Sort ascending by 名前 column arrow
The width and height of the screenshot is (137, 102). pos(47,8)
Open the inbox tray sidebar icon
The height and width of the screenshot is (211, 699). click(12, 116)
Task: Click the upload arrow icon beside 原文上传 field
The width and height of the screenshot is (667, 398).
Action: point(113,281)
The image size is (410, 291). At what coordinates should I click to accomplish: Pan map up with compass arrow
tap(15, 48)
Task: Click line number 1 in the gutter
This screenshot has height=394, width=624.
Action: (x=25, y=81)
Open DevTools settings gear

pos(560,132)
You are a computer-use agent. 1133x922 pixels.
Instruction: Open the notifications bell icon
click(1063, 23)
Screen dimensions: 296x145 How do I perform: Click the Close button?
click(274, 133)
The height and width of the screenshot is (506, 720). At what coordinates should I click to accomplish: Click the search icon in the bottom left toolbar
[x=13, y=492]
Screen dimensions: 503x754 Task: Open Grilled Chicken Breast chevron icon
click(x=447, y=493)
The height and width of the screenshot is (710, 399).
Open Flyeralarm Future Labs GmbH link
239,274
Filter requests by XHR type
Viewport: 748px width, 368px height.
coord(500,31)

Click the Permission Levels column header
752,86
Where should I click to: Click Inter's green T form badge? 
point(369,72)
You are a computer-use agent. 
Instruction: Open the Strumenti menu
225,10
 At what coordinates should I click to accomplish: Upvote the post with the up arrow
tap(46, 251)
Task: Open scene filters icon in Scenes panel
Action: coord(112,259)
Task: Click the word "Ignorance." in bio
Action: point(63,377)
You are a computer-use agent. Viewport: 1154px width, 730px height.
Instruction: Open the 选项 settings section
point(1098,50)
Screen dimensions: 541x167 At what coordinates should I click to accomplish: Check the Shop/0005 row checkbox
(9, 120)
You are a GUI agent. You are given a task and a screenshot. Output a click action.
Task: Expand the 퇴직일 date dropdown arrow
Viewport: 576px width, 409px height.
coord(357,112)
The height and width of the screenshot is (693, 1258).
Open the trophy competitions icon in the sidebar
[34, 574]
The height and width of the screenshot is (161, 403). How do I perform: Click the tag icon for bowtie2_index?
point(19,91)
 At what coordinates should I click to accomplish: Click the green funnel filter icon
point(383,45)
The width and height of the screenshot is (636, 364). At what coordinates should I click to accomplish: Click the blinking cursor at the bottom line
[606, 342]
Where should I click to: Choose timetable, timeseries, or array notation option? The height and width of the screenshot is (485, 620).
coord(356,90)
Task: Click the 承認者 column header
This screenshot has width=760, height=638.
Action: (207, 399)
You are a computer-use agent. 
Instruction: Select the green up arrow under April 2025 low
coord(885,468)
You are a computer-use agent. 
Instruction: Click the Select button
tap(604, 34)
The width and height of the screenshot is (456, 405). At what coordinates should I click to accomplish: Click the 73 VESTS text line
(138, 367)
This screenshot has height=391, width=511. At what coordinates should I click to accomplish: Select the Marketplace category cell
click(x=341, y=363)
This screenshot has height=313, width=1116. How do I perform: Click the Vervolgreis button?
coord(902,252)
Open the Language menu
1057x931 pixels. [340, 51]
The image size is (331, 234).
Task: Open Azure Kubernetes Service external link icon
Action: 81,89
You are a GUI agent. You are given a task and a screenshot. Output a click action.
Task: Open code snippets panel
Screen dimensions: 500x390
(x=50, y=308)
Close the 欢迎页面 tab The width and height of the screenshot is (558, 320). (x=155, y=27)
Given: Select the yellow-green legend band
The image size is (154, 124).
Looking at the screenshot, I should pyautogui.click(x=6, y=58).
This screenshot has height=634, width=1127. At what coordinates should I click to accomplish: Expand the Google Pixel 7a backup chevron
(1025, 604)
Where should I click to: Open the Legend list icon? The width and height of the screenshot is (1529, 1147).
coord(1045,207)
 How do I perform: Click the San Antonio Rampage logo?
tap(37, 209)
----
### AIM OF THE TASK
Reproduce verbatim the stretch of lines beginning with the one containing "Task: Open code snippets panel" and ending at the close of the entries above.

### ANSWER TO THIS EXERCISE
Task: Open code snippets panel
Screen dimensions: 500x390
(x=50, y=308)
Close the 欢迎页面 tab The width and height of the screenshot is (558, 320). (x=155, y=27)
Given: Select the yellow-green legend band
The image size is (154, 124).
Looking at the screenshot, I should pyautogui.click(x=6, y=58).
This screenshot has height=634, width=1127. At what coordinates should I click to accomplish: Expand the Google Pixel 7a backup chevron
(1025, 604)
Where should I click to: Open the Legend list icon? The width and height of the screenshot is (1529, 1147).
coord(1045,207)
 How do I perform: Click the San Antonio Rampage logo?
tap(37, 209)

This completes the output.